Self-hosted Selene backend and GUI

JarbasAl · March 21, 2024, 2:58am

Mark1 support is a goal! in fact we adquired 3 mark1s for the team the past year for this purpose

thats said, support is a work in progress, the raspOVOS image should detect the mk1 and work out of the box, but the mouth movements only really work well with the original mimic1 TTS, other voices don’t look so good, but in classic mycroft other voices dont show mouth movements at all so it’s already an improvement!

By default OVOS uses fasterwhisper for STT, via publlic servers hosted by the community, this is not the fastest STT and you will perceive the mark1 to be much faster if you use something like the google chromium plugin (equivalent to Selene servers google proxy)

markIV · March 22, 2024, 2:24am

This is all great news! I will be writing ovos to a new sd card soon. I’ve been using mimic3 via the marytts plugin and whisper via a primitive web service I run in flask. they are both gpu accelerated. local, fast, and only mostly arcane incantations needed to restart them… i’ll let you all know how I fare. Thank you very much.

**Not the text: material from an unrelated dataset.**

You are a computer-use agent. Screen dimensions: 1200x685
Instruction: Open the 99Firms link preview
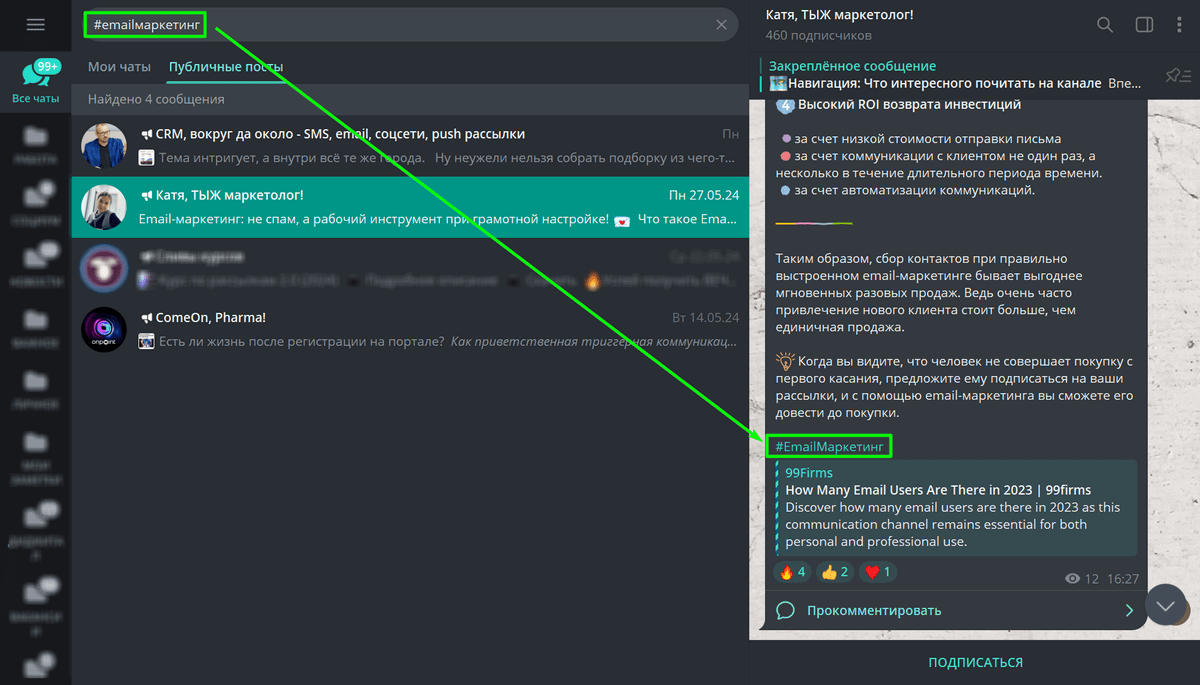point(956,508)
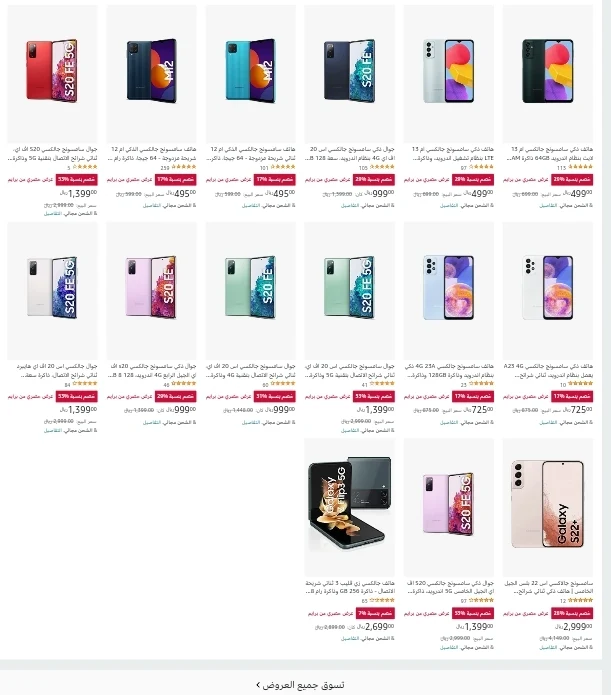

builderjer · March 22, 2024, 11:39am

https://ovosimages.ziggyai.online/raspbian/newest

The headless image here is working rather well

mikejgray · March 22, 2024, 4:03pm

Great to hear! Btw, OVOS has some web services for both STT and TTS, for any supported plugin (that includes Whisper, although MaryTTS may be deprecated, and if it is you may want to try Piper since it has all the same voices as Mimic3 but it’s maintained).

https://github.com/OpenVoiceOS/ovos-tts-plugin-server

I run FasterWhisper and Coqui locally, GPU backed, and all my assistants point to those local servers.

This is the second time in 24 hours that FasterWhisper in the STT wrapper has come up, so I guess I need to do a blog post on it!